1. If you haven't done so yet, create and activate the venv as per usual, e.g., via
    ```bash
    pyenv shell 3.10 # we want to use this particular python version
    pip -m venv .venv
    . .venv/bin/activate
    pip install --upgrade pip
    pip install <list of packages here> or pip install -r requirements.txt
    ```
2. Install venv-kernel as per
    ```bash
    pip install venv-kernel
    ```
3. Create and install the custom jupyter kernel
    ```bash
    venv-kernel install --name "MyProject" --description "Virtual Environment for MyProject using Python 3.10"
    ```
   Here the `--name` and `--description` are optional and default
   to the direcory name of the virtual environment.
4. Start/restart your jupyter notebook server. You should now see the
   kernel "MyProject", which uses the Python version of your virtual
   environment and has access to all the packages installed in it.
    
### Removal ###
    
If for any reason you want to uninstall a kernel created by this
package, you can simply do so using the commands
```bash
jupyter kernelspec list
```
to identify the kernel in question
and then delete it via 
```bash
jupyter kernelspec remove
```

If you are within a virtualenv that has `venv-kernel` installed, you
can also use
```bash
venv-kernel list
```
to see if there's currently a kernel installed that corresponds to the current venv, and 
```bash
venv-kernel clean
```
to remove it.

## Similar packages ##
    
There are other packages that provide similar or related
functionality, and these may or may not serve your purposes better
than this package, which is designed solely to meet the author's
needs.

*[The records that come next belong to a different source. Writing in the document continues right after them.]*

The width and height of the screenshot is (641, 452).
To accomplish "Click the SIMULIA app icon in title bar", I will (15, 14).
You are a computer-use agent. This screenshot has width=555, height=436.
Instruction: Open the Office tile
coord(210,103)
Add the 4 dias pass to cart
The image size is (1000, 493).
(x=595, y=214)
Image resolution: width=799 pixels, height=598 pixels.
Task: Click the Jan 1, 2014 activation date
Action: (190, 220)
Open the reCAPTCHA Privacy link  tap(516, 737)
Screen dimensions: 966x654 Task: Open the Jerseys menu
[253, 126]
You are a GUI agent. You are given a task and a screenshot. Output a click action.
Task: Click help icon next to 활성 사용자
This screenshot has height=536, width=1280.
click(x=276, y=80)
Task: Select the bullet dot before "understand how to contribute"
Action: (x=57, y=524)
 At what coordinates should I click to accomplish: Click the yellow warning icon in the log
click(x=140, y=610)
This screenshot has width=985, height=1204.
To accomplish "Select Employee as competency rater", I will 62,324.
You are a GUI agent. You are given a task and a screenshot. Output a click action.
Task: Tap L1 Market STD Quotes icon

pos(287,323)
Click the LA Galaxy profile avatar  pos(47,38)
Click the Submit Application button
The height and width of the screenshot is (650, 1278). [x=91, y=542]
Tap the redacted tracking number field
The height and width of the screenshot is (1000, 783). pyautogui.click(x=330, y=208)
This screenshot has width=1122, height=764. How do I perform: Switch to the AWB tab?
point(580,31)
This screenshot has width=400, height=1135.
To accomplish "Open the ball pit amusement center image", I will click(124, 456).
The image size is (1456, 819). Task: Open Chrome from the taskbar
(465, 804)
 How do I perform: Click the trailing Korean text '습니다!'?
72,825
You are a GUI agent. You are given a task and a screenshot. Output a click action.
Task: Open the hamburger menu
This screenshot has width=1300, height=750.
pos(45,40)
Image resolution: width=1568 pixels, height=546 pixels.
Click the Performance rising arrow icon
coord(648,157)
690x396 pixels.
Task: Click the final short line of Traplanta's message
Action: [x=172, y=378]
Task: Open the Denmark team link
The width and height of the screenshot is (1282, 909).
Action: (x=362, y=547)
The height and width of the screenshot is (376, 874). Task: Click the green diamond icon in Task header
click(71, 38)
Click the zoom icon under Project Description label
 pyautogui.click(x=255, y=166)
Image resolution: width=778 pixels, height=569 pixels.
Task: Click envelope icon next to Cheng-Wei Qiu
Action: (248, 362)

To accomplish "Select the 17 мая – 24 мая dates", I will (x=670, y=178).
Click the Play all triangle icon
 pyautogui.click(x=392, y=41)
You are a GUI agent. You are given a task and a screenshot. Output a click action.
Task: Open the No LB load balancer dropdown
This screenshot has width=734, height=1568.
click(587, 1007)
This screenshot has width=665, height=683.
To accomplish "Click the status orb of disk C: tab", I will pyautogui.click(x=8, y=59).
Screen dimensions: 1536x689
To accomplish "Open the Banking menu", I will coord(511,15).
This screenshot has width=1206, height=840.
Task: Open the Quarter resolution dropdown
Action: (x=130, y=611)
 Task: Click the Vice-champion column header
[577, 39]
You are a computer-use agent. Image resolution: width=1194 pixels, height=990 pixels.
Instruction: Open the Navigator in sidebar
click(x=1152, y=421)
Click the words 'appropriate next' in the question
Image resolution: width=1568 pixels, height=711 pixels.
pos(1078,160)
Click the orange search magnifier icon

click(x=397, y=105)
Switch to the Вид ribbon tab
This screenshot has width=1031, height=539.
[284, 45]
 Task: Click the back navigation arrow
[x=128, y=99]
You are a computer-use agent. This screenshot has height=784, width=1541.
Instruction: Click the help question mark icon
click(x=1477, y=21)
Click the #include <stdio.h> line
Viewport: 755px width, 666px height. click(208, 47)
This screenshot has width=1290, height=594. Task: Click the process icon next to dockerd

These packages include:

- [callisto](https://pypi.org/project/callisto/): Create jupyter kernels from virtual environments
- [envkernel](https://pypi.org/project/envkernel/): Jupyter kernels manipulation and in other environments (docker, Lmod, etc.)
- [ssh-ipykernel](https://pypi.org/project/ssh-ipykernel/): A remote jupyter ipykernel via ssh
    
## MIT License ##

Copyright 2021 Björn Rüffer

Permission is hereby granted, free of charge, to any person obtaining
a copy of this software and associated documentation files (the
"Software"), to deal in the Software without restriction, including
without limitation the rights to use, copy, modify, merge, publish,
distribute, sublicense, and/or sell copies of the Software, and to
permit persons to whom the Software is furnished to do so, subject to
the following conditions:

The above copyright notice and this permission notice shall be
included in all copies or substantial portions of the Software.

THE SOFTWARE IS PROVIDED "AS IS", WITHOUT WARRANTY OF ANY KIND,
EXPRESS OR IMPLIED, INCLUDING BUT NOT LIMITED TO THE WARRANTIES OF
MERCHANTABILITY, FITNESS FOR A PARTICULAR PURPOSE AND
NONINFRINGEMENT. IN NO EVENT SHALL THE AUTHORS OR COPYRIGHT HOLDERS BE
LIABLE FOR ANY CLAIM, DAMAGES OR OTHER LIABILITY, WHETHER IN AN ACTION
OF CONTRACT, TORT OR OTHERWISE, ARISING FROM, OUT OF OR IN CONNECTION
WITH THE SOFTWARE OR THE USE OR OTHER DEALINGS IN THE SOFTWARE.